Many of my projects I do not put metal in, no nails, no screws, just glue or locking joints used. I want to make a case, well several actually, and do not want to use any metal in them. Hinges, no prob, pretty much got those figured out. The cases will be laid flat, unlatched, and the top lifted. What I need is a latch, that will hold them closed, keep them closed until intentionally opened, and all wood.

Yeah, yeah, I know, I could get metal latches, and be done with it. If that's what I wanted, I would have already done it, and not be asking. I've done a ton of image searches on-line, come up with a lot of door latch designs, but little on case latches. Been doing heaps of thinking on it, and came up with a whole lot of Rube Goldbergl-ish designs, I didn't care for. Did come up with a lot of workable latches, but they all involved a part that was not intregal with the latch, and would eventually misplaced or lost, unless it was fastened on with a cord. Don'tt want that. Want something that any moveable parts are part of the whole, and can't get lost. So far, this is the best I've found, alho did come up with a similar idea on the same lines well before I ran across this. Wooden Urn Box Latch Mechanism - YouTube

So, anyone got any workable ideas on the subject? I prefer no metal in my projects because I sometimes recycle them, and don't want to hit any metal with my saw or planer, especially the planer, glue all the way.
:help:


----------



## Gaffboat (Mar 11, 2012)

Tell us more about the size, weight, or forces that would be affecting the lids. I think I have an idea that might work but not sure if it is suitable for your project. If the box (?) is small you would only need one, if long or large maybe two. I'll try to mock one up tomorrow.


----------



## Al B Thayer (Jun 2, 2014)

Sorry. I can't tell much from your picture.

Al


----------



## Stick486 (Jan 4, 2013)

this is a link for wooden latches...
lotsa links and maybe an idea or three...

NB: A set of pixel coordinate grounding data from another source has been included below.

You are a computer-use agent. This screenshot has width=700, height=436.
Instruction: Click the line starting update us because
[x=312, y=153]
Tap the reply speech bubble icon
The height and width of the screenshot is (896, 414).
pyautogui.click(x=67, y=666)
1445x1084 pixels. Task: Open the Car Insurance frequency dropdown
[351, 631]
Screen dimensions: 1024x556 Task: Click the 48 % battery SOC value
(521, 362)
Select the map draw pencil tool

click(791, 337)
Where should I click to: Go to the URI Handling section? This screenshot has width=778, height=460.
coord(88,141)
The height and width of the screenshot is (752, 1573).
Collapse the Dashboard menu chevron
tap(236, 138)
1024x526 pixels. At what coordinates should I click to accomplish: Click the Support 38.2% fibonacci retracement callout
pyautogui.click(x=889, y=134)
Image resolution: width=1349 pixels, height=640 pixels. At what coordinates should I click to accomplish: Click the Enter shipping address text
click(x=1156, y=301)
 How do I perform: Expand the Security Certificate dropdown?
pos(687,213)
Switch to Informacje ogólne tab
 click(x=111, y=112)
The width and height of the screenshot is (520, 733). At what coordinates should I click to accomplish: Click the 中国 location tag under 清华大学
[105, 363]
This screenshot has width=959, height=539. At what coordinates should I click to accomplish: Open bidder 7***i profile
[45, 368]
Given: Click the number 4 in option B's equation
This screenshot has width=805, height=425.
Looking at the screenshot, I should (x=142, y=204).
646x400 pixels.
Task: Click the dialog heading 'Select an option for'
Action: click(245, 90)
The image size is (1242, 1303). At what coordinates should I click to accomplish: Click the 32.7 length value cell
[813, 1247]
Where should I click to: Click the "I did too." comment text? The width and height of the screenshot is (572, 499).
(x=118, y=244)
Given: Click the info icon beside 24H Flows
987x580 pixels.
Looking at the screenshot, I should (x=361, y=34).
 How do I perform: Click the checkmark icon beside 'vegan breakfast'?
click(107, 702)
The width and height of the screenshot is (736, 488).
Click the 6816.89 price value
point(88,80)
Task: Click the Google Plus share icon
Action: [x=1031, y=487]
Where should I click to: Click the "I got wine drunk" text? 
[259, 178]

http://isearch.avg.com/search?q=wooden%20latches&pid=avg&sg=0&cid={2ff15110-d1cf-451e-bef1-7e4a68abebe2}&mid=9567270cb46e47d194096939b2aa32a6-afbcacc243075076fa2f750a34b57ac74d4330e4&ds=&coid=&cmpid=&v=18.1.7.644&lang=&pr=&d=2014-06-25%2021%3A33%3A59&sap=nt&snd=hp&sap_acp=0


----------



## Stick486 (Jan 4, 2013)

cool ideas in pictures...

https://woodgears.ca/wood_hardware/doorknobs.html


----------



## OPG3 (Jan 9, 2011)

Theo, here's what quickly comes to mind for me...
Wooden "hasp", two diameter dowel and small spinner.
The hasp will include a wooden hinge with a swinging plate that is slotted.
The other side will include a spinner slightly smaller than the slot (above).
The spinner is held on with a dowel of two diameters - creating a "nail head".
The dowel passes through the spinner somewhat snugly.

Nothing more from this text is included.